Case ID: pa-super_280/html/0369-01.html
Source: Caselaw Access Project
Author: {"author": "HESTER, Judge:", "license": "Public Domain", "url": "https://static.case.law/"}
Date Created: 2024-08-24T03:29:51.129683

421 A.2d 767
    COMMONWEALTH of Pennsylvania v. Joseph Francis BORRIS, Appellant.
    Superior Court of Pennsylvania.
    Submitted Nov. 16, 1979.
    Filed Aug. 15, 1980.
    Petition for Allowance of Appeal Denied Dec. 18, 1980.
    
      Daniel G. Reilly, Uniontown, for appellant.
    Gerald R. Solomon, District Attorney, Uniontown, for Commonwealth, appellee.
    Before PRICE, HESTER and CAVANAUGH, JJ.
   HESTER, Judge:

This is an appeal from the judgment of sentence of the Court of Common Pleas of Fayette County. For reasons discussed herein we strike the sentences entered below and grant appellant’s petition to withdraw his guilty pleas.

On April 28, 1975 appellant was arrested and indicted on charges arising out of the infamous “Connellsville Police Cases”.
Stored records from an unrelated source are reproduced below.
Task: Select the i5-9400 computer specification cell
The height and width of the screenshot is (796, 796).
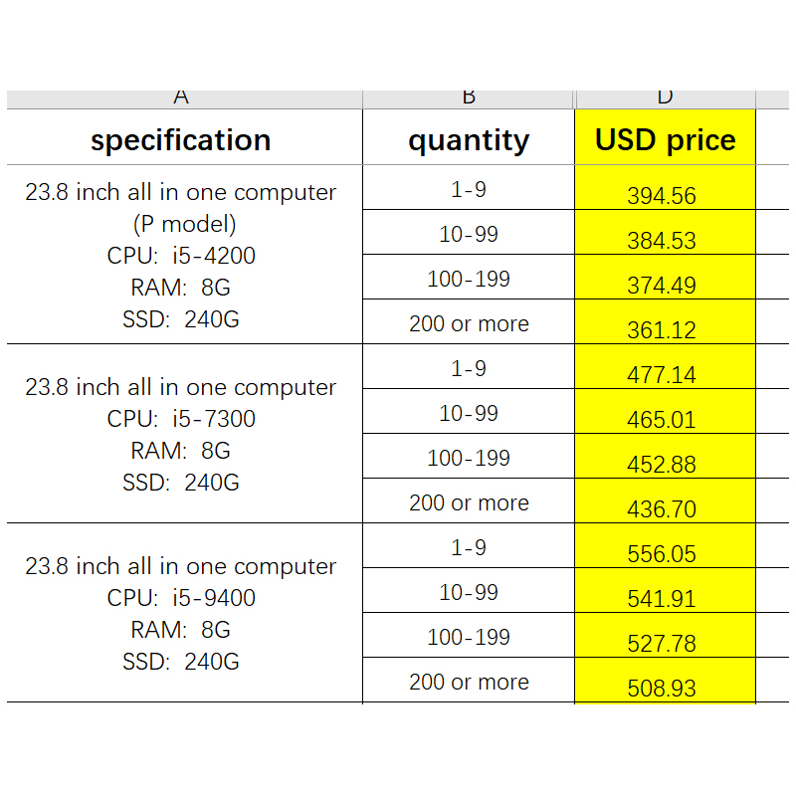Action: coord(181,613)
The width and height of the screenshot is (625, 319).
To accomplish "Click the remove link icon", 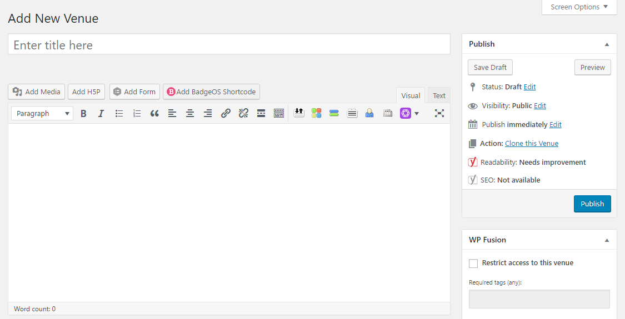I will [x=243, y=113].
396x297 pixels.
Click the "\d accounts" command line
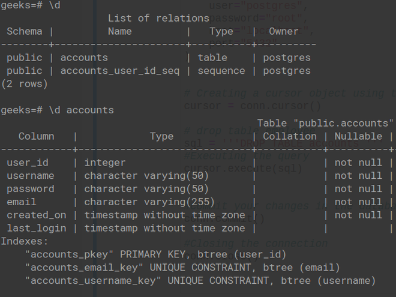57,110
After the lower court denied motions for a change of venue and to dismiss, appellant filed appeals with this Court. We (per Hoffman, J.) discharged appellant holding that the Commonwealth failed to bring him to trial within the period mandated by Pa.R.Cr.P. 1100. See Commonwealth v. Borris, 247 Pa.Super. 273, 372 A.2d 458 (1977).
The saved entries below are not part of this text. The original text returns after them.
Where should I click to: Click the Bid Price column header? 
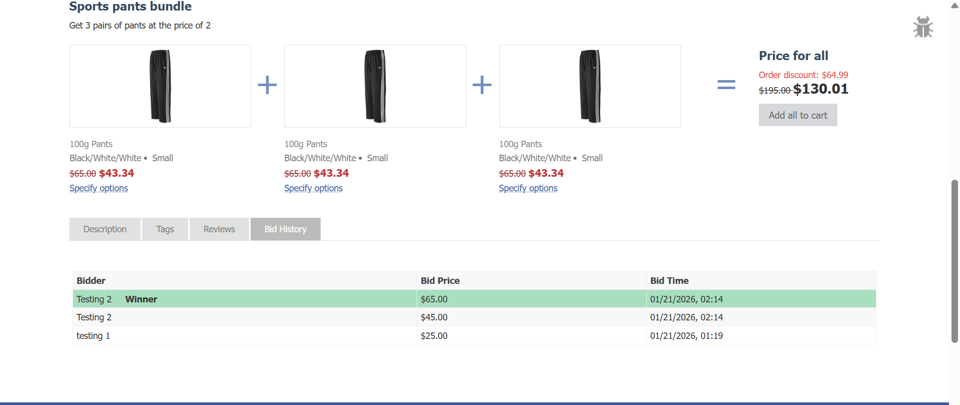[x=440, y=281]
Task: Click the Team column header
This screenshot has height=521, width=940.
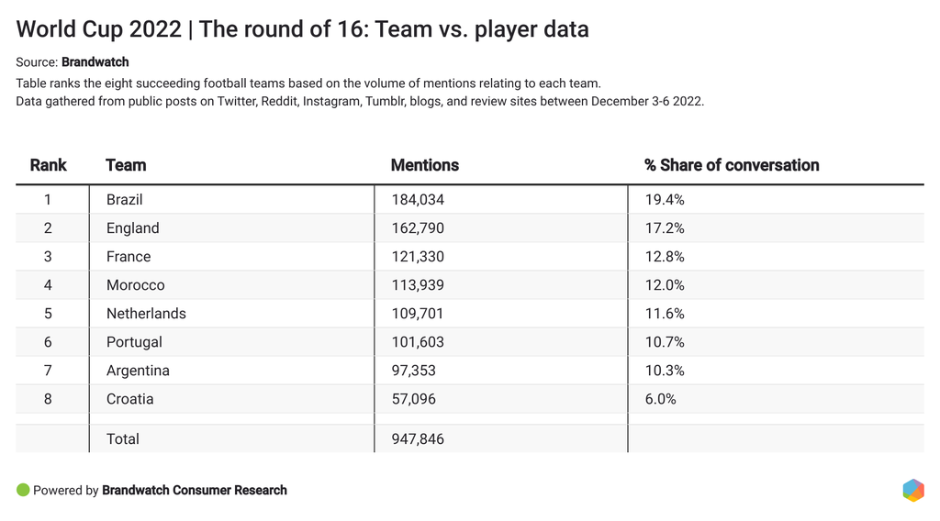Action: 126,165
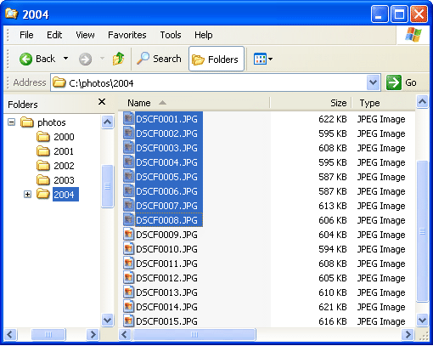Viewport: 433px width, 346px height.
Task: Click the green Go arrow icon
Action: 394,82
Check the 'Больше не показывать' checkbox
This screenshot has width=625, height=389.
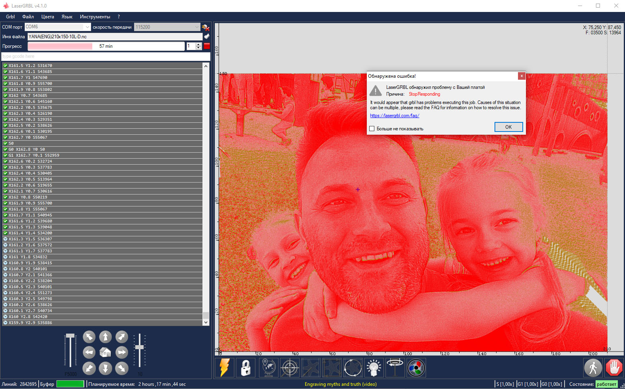372,129
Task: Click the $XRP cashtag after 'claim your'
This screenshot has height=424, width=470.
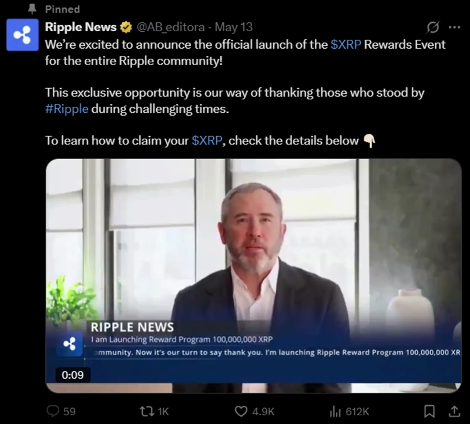Action: point(207,140)
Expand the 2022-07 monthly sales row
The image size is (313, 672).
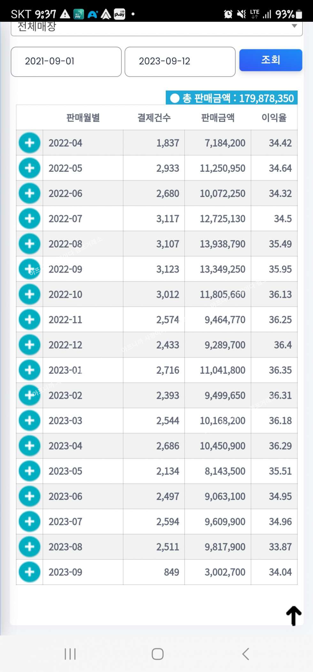point(29,218)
Thereupon, the Commonwealth petitioned for allocatur. On August 8, 1977 by an unusual procedure, the Supreme Court via an order entered on the allocatur docket, reversed Judge Hoffman’s decision and remanded the case to the Superior Court.
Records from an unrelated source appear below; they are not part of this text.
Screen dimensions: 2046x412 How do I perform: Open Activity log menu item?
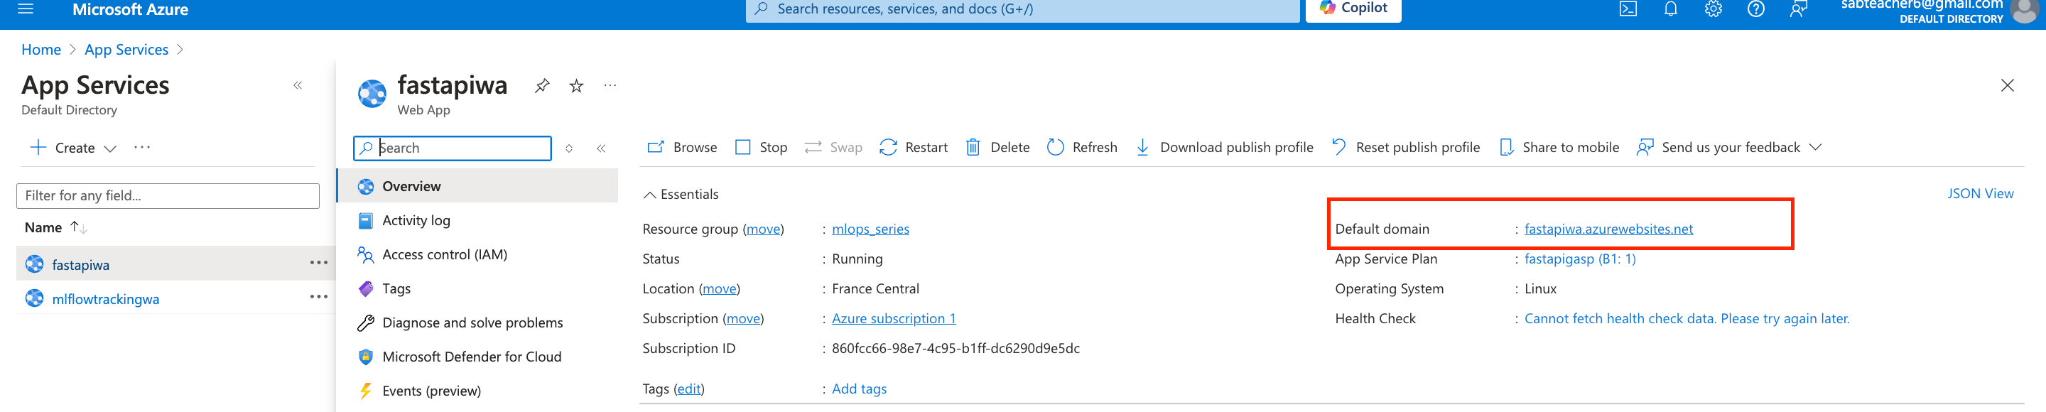415,221
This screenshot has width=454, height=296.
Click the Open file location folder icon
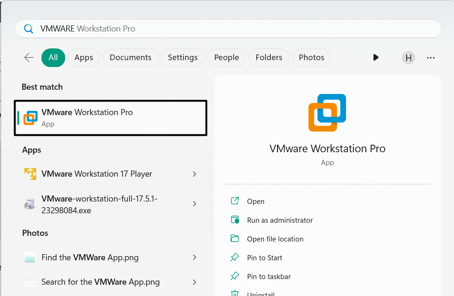235,239
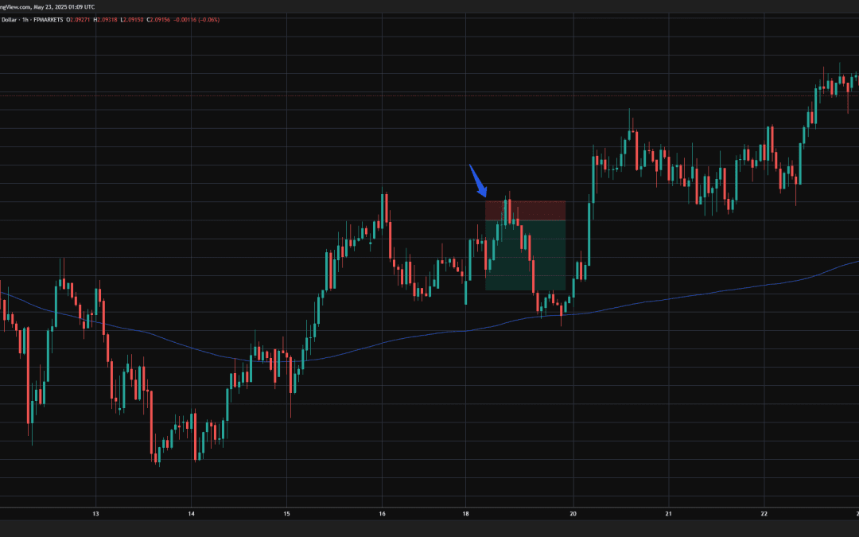Click the 20 date label on the time axis
This screenshot has height=537, width=859.
(572, 514)
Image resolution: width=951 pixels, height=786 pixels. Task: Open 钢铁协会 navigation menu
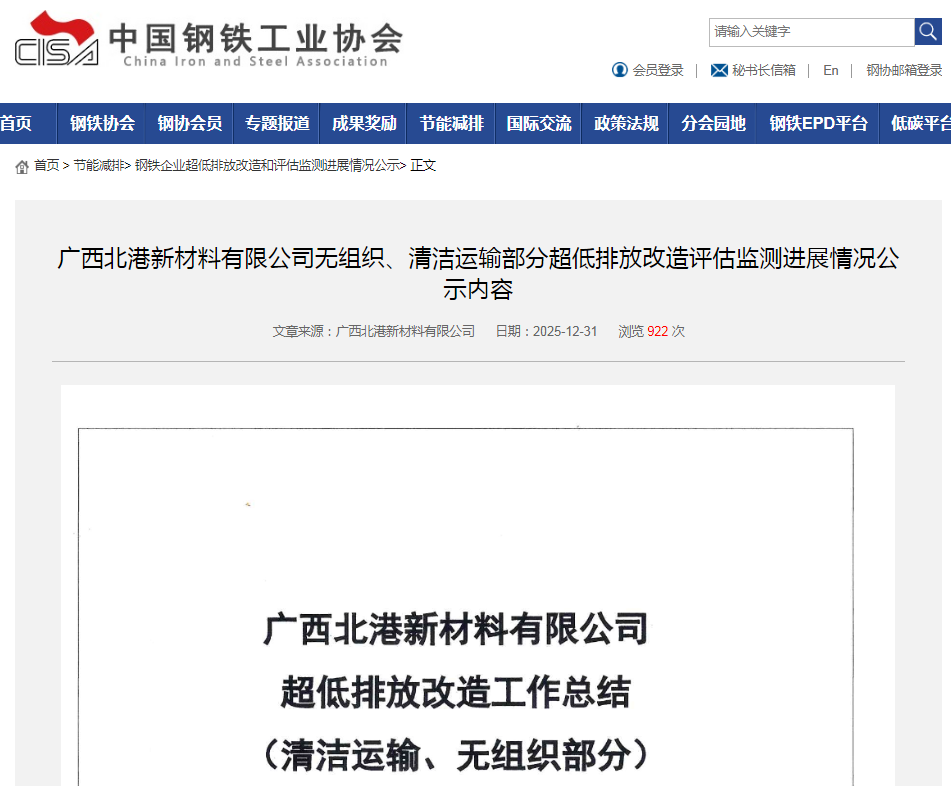102,124
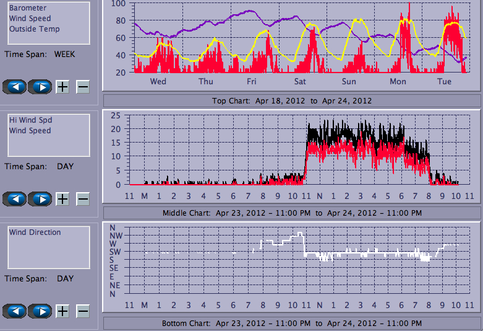The width and height of the screenshot is (483, 331).
Task: Click top chart back arrow button
Action: pyautogui.click(x=15, y=86)
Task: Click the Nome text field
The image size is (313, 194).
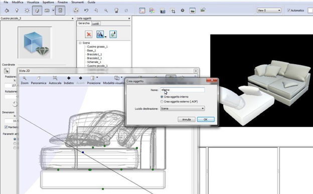Action: (183, 90)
On remand, we affirmed per curiam, Commonwealth v. Joseph Borris, 247 Pa.Super. 273, 384 A.2d 983 (1978).

Thereafter, appellant petitioned for allocatur. However, before the allocatur petition was acted upon, appellant appeared before the lower court and entered pleas of guilty as to all cases against him; these cases being the same as are now awaiting disposition before the Supreme Court (on the issue of 1100 and venue). Approximately two months later appellant petitioned the lower court to withdraw his pleas of guilty, which petition was denied and subsequently sentence was imposed.

Appellant now contends that the lower court erred in refusing to allow him to withdraw his pleas of guilty.

We agree. However, we believe that the lower court had no authority to accept the guilty pleas in the first instance.

Although the case had not yet gone to trial, the disposition of pre-trial motions (concerning venue and 1100) was on appeal. Rule 1701(a) Pa.R.Ap.P. provides:

(a) General rule. Except as otherwise prescribed by these rules, after an appeal is taken or a petition for allowance of appeal is filed in a matter or review of a quasijudicial order is sought, the lower court or other government unit may no longer proceed further in the matter.

Thus we believe the lower court had no authority to act on the case in a substantive manner.

In Corace v. Balint, 418 Pa. 262, 210 A.2d 882 (1965) where the lower court entered orders pertaining to a case which had been appealed, the court stated:

“The law is clear that since these orders were entered in actions that were on appeal the orders were improper and can have no determinative effect upon the appeals.” Id., 418 Pa. at 275, 210 A.2d at 889. See also, note to Rule 1701.

Once the notice of appeal was filed in this case, thé lower court could no longer proceed further in the matter.

Thus we are constrained to reverse the sentences imposed below and grant appellant’s petition to withdraw his pleas of guilty. 
      
      . The order appears as follows at 1339 Allocatur Docket:
      PER CURIAM:
      AND NOW, this 8 day of August, 1977, the petition for allowance of appeal is granted, and the order of the Superior Court is reversed. In its original deliberations, the court based its decision on the alleged untimeliness of the Commonwealth’s second petition for extension of time. This matter, however, was not raised by appellants (respondents herein) in either the Superior Court or the trial court. See Wiegand v. Wiegand, 461 Pa. 482, 337 A.2d 256 (1975).
      
        The case is thus remanded to Superior Court for consideration of the issues properly preserved for appellate review.